Cada cultura reserva um lugar privilegiado ao amor, representando-o à sua maneira. Os sentimentos não são naturais, mas configurados culturalmente na interpessoalidade, em certo momento histórico e em certa sociedade. O amor não foge a essa regra!
O amor não é um fato natural e instintivo, nem a-histórico, sua configuração é mediada pela cultura, logo é específico para cada gênero, classe social, idade e povo.
Parte do que denominamos amor atualmente remonta ao século XII, na Europa, período pelo qual os trovadores introduziram novas formas de relações entre homens e mulheres. Criou-se a ideia da “mulher idealizada”, adorada, um amor nobre e erótico. Enquanto a mulher real ocupava um lugar completamente diferente, de posição submissa em relação ao homem.
Antes o casamento nada tinha a ver com o amor, eram realizados em função de arranjos familiares ou políticos, era uma instituição para transmissão de patrimônio. A ideia de amor no casamento só vem surgir depois, em um momento de expansão da igreja católica, instituindo sua quebra como pecado e a monogamia como pilar fundamental.
A partir desse momento, o sexo deveria acontecer apenas no casamento e com fins de procriação. Além disso, a igreja defendia uma hierarquia matrimonial, marcada pela liberdade sexual do homem, uma poligamia consentida e um forte controle da sexualidade feminina.
Surge a representação da “esposa”, a da “prostituta” e da “malsucedida ou solteirona”.
A solteirona é aquela que não foi escolhida, vista como fracassada e doente por não cumprir o seu destino de mulher. Perpetuava-se a hierarquia homem e mulher, mas também a hierarquia entre as mulheres.
Na década de 1960 e 1970 acontece a revolução da pílula anticoncepcional que traz certa flexibilização da moral sexual, mas a influência da igreja e o moralismo persistem.
Como parte desse imaginário presente no dispositivo amoroso, firmou-se a ideia de sedução feminina, a necessidade de ser sexy.
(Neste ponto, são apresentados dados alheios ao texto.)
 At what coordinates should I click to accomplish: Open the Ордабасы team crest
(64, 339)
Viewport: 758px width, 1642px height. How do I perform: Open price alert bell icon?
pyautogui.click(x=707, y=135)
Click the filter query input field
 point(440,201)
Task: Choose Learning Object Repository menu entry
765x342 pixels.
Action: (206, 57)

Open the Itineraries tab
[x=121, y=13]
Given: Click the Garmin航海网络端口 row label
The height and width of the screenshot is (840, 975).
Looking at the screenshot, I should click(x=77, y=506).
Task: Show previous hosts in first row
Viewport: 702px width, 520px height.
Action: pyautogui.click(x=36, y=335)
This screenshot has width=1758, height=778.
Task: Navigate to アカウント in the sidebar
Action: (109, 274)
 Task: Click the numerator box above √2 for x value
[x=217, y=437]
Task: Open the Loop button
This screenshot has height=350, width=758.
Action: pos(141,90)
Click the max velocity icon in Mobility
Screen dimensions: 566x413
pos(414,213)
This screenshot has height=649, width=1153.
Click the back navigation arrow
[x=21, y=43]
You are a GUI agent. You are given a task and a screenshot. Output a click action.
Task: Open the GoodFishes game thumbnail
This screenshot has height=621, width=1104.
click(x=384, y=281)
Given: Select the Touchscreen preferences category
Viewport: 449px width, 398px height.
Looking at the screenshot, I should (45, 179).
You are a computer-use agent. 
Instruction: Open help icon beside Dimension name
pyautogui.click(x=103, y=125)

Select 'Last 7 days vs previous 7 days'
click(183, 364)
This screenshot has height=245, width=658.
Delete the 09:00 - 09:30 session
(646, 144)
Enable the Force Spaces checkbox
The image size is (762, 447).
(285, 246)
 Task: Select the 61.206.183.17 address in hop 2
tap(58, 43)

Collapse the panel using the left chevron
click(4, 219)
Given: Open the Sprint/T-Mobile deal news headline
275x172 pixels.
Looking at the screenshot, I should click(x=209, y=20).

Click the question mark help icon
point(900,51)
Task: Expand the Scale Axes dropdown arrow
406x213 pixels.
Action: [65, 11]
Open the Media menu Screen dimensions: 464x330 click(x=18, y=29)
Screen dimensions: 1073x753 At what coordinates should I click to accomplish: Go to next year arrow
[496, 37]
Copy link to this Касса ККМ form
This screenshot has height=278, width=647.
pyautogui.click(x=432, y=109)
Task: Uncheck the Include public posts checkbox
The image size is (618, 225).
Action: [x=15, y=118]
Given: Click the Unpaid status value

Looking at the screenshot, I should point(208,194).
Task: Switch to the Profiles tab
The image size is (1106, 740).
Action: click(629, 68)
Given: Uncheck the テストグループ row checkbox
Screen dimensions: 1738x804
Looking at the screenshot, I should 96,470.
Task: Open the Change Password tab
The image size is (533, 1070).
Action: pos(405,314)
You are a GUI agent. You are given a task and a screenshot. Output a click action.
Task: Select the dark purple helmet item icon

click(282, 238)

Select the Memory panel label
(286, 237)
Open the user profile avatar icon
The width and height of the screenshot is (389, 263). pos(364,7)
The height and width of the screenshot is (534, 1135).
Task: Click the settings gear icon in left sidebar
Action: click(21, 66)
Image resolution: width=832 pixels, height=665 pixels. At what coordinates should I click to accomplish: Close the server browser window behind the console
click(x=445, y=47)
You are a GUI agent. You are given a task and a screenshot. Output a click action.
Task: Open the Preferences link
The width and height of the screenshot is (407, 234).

Agora a mulher deve se mostrar, exibir o corpo, ser erotizada e se mostrar desejosa ao sexo para aumentar as chances de serem “escolhidas”.
Ser escolhida na prateleira do amor torna-se uma questão de identidade para as mulheres. O ideal estético da prateleira do amor é perverso, é extremamente gordofóbico, racista e sexista. Quanto mais longe do ideal estético, maior a vulnerabilidade da autoestima da mulher e a probabilidade de se sentir descartável na prateleira do amor. As mulheres são vistas como objetos de amor na nossa sociedade, isto é, se subjetivam como objeto sexual para os homens.
“Os homens aprendem a amar, as mulheres a desejar e erotizar o desejo deles, utilizando o próprio corpo” (Zanello, 2018).
O que nunca se questiona é o lugar naturalizado do homem como avaliador da mulher. É fácil perceber isso em situações corriqueiras, quando por exemplo homens estranhos chegam em uma mulher e dizem “você é muito bonita” e esperam que isso seja recebido como um elogio pela mulher!
Eles ocupam um lugar privilegiado de julgar fisicamente e moralmente as mulheres!
É por isso que términos costumam afetar mais a saúde mental das mulheres, pois elas costumam se avaliar sobretudo a partir da esfera amorosa, isto é, “eu tenho valor se sou escolhida ou desejada por alguém”.
O que nos mostra como a solteirice é pensada e vivida de forma completamente diferente por homens e mulheres.
Em nossa cultura, o amor como vivemos é herdeiro do amor burguês e romântico e se apoia na afirmação da heterossexualidade como amor “natural”, defende a monogamia e a dedicação intensa das mulheres, que faz com que suas autoestimas sejam terceirizadas e se apresentem como um forte fator de desempoderamento e adoecimento para elas.